● EXERCISE GOAL
Retype the line with "This screenshot has height=681, width=1437." exactly. Then retype every line after it through the end of the entries below, and nothing more, leaving out pictures.

● MATERIAL PROVIDED
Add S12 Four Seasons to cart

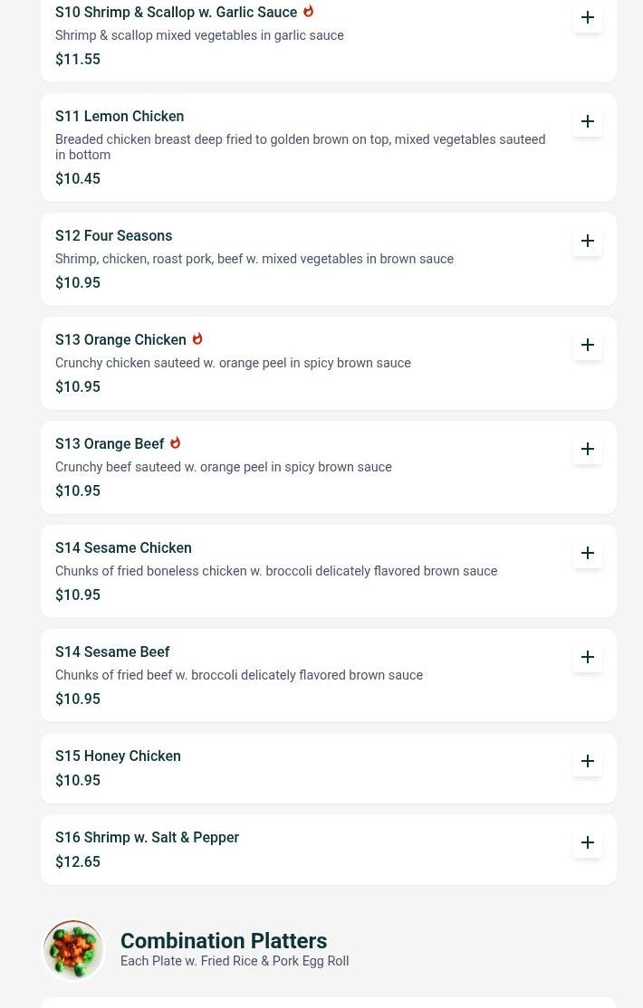587,241
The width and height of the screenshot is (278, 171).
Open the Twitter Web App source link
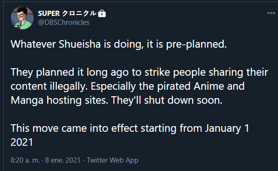tap(112, 160)
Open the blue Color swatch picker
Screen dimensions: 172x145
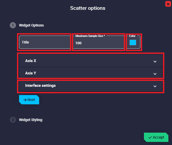pos(133,43)
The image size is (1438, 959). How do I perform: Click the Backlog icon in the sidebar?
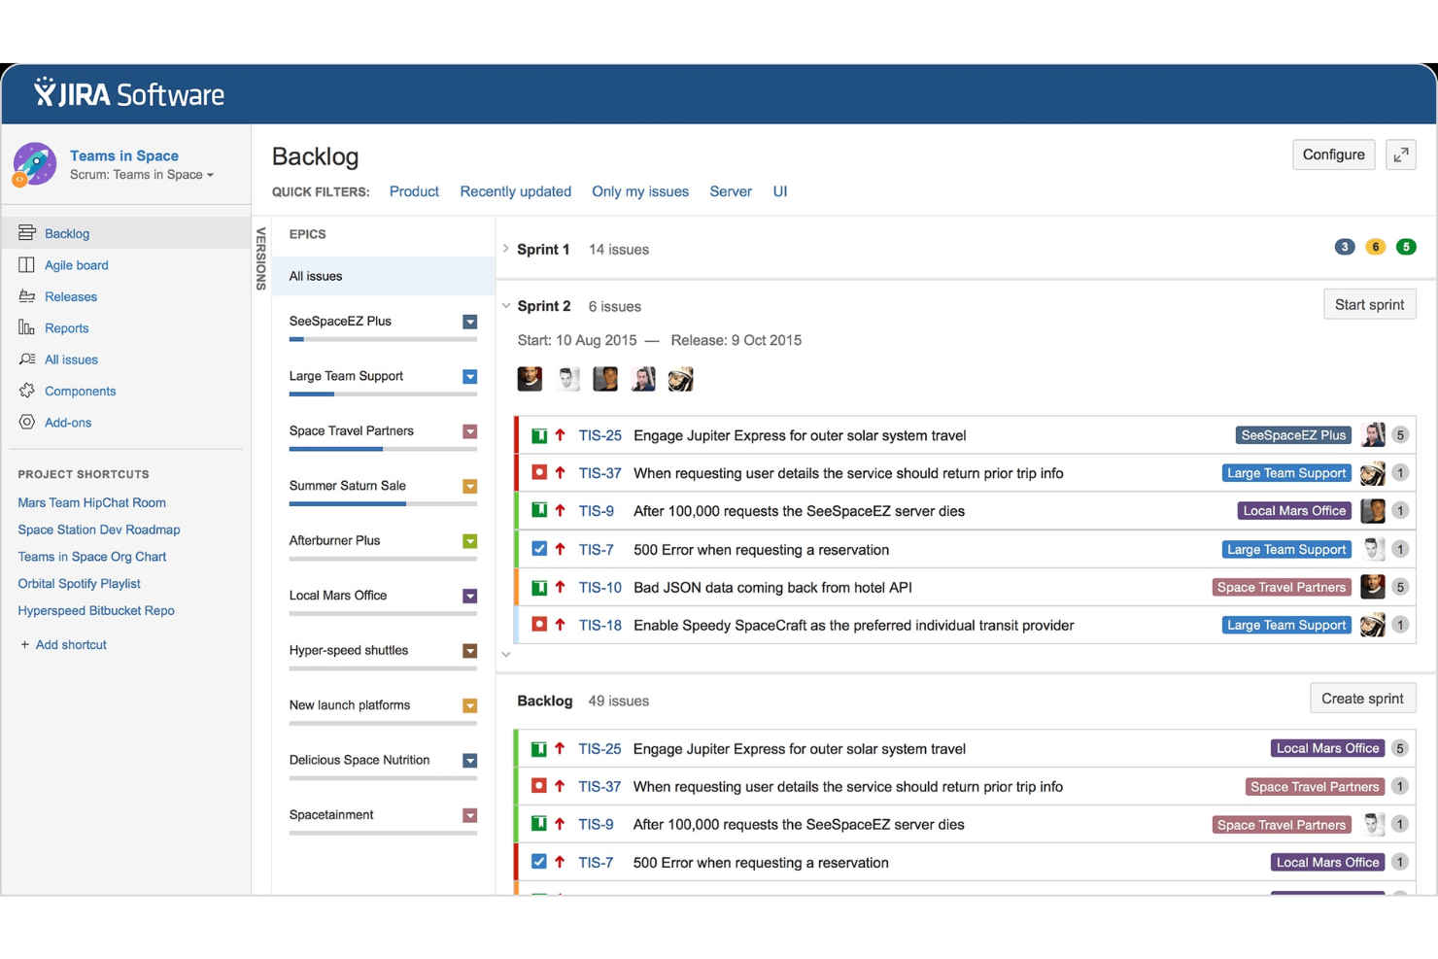[x=26, y=233]
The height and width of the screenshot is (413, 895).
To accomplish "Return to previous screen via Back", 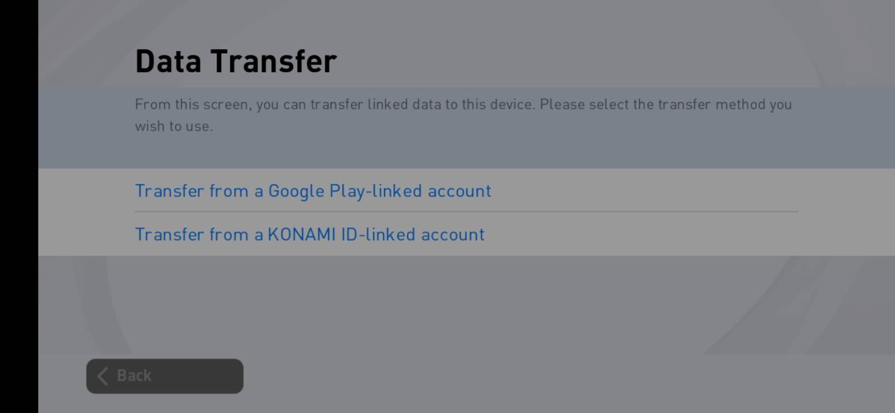I will coord(164,376).
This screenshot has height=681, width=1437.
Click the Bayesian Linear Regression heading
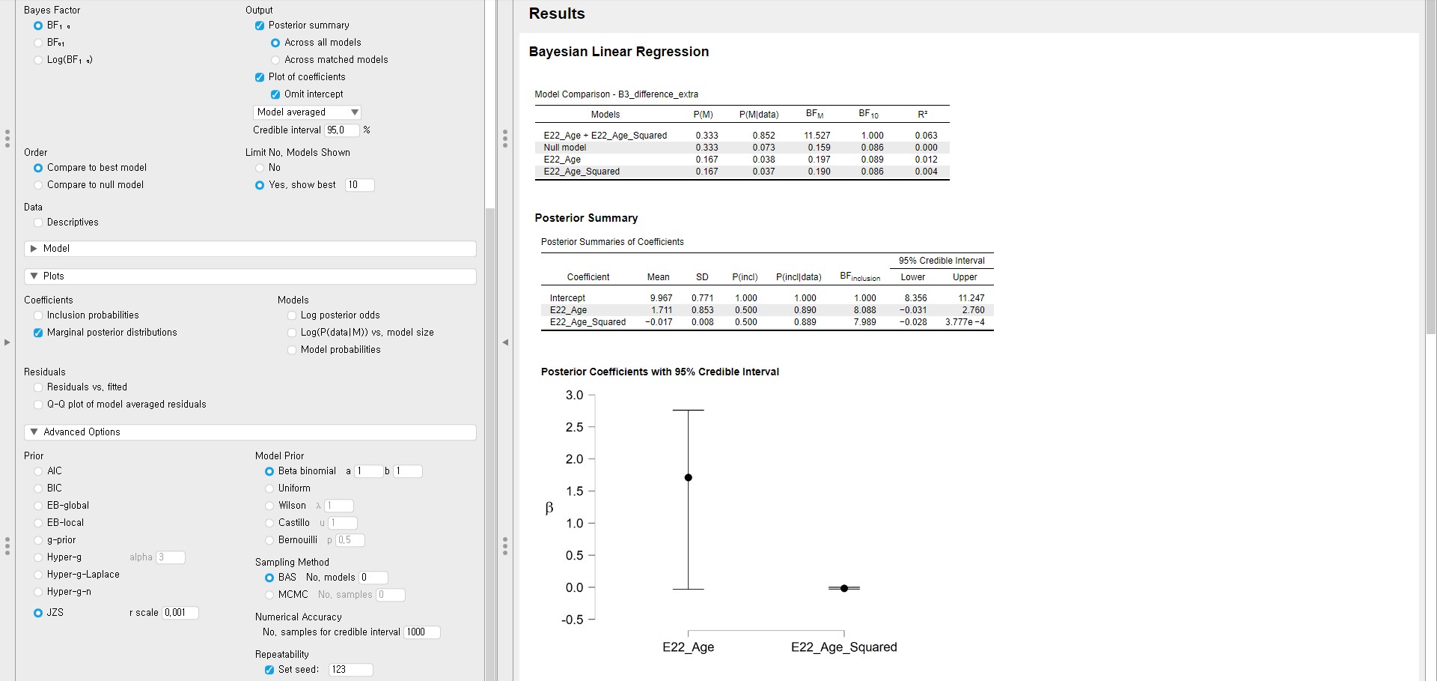[618, 52]
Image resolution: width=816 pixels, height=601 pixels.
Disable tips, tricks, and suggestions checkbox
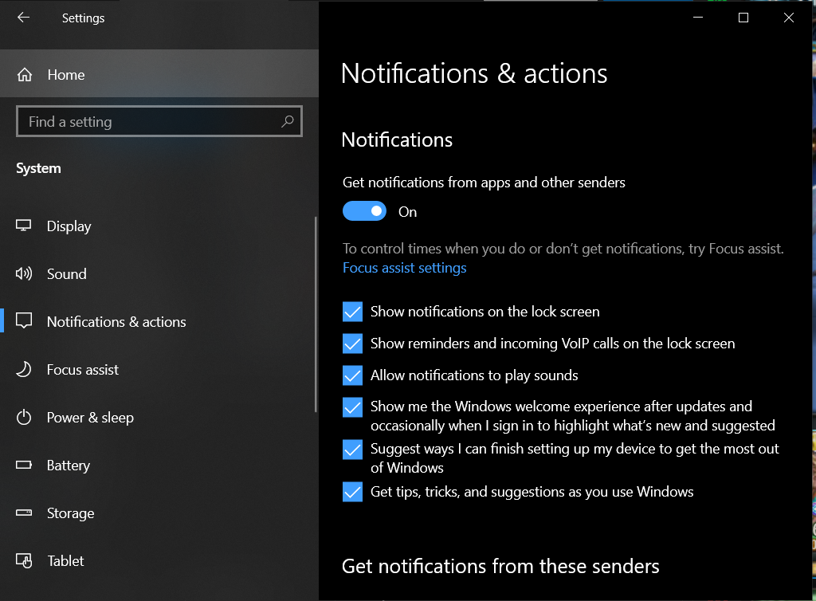[x=352, y=492]
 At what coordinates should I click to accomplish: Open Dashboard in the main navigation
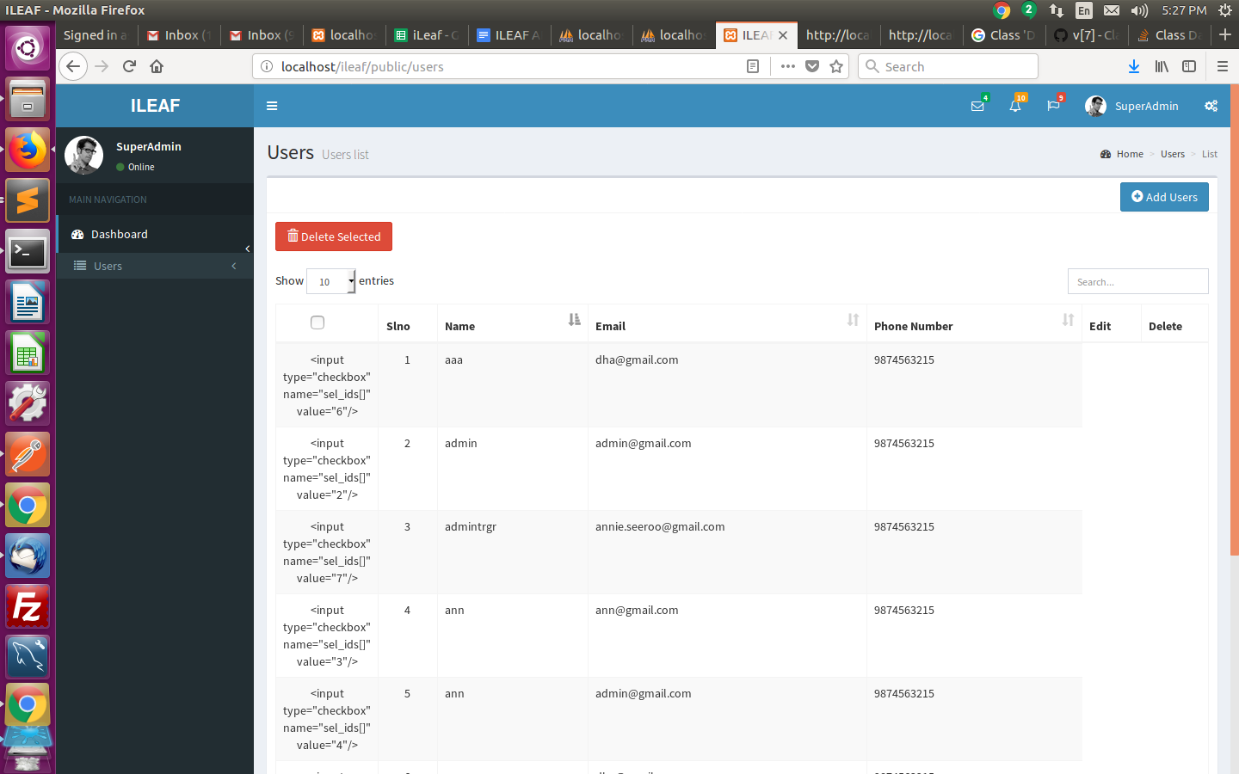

● FINISHED EXERCISE
This screenshot has height=681, width=1437.
Click the Bayesian Linear Regression heading
[618, 52]
Image resolution: width=816 pixels, height=601 pixels.
Disable tips, tricks, and suggestions checkbox
[x=352, y=492]
 At what coordinates should I click to accomplish: Open Dashboard in the main navigation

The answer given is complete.